イギリスが主催する多国間共同訓練「ジョイント・ウォリアー」を前に、アメリカ海兵隊のF-35Bが10機、イギリス東部にあるマーラム空軍基地に到着しました。10機のF-35Bは共同訓練期間中、イギリス空軍第617飛行隊のF-35Bとともに、イギリス海軍の空母クイーン・エリザベスで運用される予定です。
多国間共同訓練「ジョイント・ウォリアー」は、毎年秋にイギリスが主催して実施される多国籍共同訓練。NATO加盟国を中心とした14か国が、2週間の日程で空挺作戦や上陸(水陸両用)作戦など、複合的なシナリオで訓練を行います。
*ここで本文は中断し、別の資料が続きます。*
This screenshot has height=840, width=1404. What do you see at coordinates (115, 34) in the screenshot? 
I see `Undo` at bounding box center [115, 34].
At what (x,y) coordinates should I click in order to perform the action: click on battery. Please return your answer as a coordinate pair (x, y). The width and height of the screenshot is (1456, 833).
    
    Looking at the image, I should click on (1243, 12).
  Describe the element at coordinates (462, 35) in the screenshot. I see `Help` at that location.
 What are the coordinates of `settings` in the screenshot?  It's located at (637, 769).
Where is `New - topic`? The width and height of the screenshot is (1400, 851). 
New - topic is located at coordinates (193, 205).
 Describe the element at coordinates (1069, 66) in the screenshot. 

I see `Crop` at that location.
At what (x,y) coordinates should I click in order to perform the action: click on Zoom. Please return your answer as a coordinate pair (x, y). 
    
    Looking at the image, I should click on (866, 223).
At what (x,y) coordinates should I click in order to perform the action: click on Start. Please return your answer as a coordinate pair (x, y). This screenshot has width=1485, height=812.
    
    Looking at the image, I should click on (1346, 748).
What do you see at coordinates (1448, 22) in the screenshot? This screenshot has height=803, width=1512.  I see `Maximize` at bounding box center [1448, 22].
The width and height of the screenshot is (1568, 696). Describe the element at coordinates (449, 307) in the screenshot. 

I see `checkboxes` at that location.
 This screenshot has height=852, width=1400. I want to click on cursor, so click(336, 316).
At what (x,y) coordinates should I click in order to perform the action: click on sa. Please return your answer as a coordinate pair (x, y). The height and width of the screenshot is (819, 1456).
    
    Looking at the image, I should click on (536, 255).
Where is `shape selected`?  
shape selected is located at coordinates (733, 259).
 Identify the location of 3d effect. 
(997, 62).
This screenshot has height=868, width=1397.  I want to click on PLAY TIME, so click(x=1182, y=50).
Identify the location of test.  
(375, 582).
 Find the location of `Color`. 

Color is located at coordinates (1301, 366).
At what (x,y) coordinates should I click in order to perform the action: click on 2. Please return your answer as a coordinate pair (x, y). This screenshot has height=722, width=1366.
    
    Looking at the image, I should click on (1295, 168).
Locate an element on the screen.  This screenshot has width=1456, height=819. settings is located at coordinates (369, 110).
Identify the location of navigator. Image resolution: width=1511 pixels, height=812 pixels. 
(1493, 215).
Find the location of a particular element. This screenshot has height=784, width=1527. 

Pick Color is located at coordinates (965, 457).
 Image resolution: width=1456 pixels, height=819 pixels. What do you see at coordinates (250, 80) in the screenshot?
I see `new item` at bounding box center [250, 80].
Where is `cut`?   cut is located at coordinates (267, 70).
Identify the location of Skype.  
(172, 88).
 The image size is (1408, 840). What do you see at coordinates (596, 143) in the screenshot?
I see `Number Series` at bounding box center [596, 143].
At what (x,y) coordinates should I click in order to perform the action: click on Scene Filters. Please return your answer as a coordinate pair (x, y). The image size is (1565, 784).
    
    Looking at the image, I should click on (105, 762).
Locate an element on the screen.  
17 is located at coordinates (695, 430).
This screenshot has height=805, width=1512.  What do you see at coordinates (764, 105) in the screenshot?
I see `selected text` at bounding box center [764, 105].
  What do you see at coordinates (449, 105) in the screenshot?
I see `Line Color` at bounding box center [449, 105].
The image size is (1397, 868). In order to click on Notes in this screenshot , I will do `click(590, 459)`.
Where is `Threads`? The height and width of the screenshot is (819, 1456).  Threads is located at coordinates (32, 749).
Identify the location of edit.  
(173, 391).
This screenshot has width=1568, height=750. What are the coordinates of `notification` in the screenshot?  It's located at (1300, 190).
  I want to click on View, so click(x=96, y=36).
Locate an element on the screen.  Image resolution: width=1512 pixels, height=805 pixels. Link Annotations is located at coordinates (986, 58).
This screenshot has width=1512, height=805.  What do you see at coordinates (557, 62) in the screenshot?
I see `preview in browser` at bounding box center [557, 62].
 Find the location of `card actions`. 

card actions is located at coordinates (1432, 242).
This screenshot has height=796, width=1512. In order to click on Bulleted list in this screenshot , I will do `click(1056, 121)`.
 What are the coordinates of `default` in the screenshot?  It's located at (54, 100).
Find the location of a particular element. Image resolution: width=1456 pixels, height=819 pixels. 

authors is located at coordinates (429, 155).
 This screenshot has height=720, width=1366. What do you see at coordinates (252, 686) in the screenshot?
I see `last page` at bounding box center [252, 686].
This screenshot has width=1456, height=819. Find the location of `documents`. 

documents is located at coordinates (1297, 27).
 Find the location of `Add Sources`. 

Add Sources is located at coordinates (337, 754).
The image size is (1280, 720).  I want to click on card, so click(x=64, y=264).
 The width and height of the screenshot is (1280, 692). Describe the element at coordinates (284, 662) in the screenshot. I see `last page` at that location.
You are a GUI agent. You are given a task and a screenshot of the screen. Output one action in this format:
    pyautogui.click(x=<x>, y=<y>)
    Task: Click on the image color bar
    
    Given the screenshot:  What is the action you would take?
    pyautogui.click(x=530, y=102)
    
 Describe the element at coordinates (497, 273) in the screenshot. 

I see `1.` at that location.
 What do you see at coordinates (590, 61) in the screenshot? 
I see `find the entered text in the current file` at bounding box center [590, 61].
イギリスへやってきたのは、アリゾナ州ユマ海兵隊航空基地のVMFA-211。アメリカ大陸を横断し、さらに大西洋を越えてマーラム空軍基地に到着したのは、もう夕暮れ時でした。
アメリカのF-35Bを迎えたマーラム空軍基地司令官、ジム・ベック大佐は「初のマーラム基地訪問となったVMFA-211の皆さんを歓迎するとともに、これから一緒に空母クイーン・エリザベスで任務に当たることを楽しみにしています」とのコメントを発表しています。
これに先立つ8月下旬、欧州アフリカ海兵隊司令官のスティーブン・ニアリー少将は、ポーツマス港の空母クイーン・エリザベスを訪問。VMFA-211がお世話になる艦の様子を視察し、ともに活動するイギリス海兵隊総司令官のマット・ホルムズ少将と懇談しています。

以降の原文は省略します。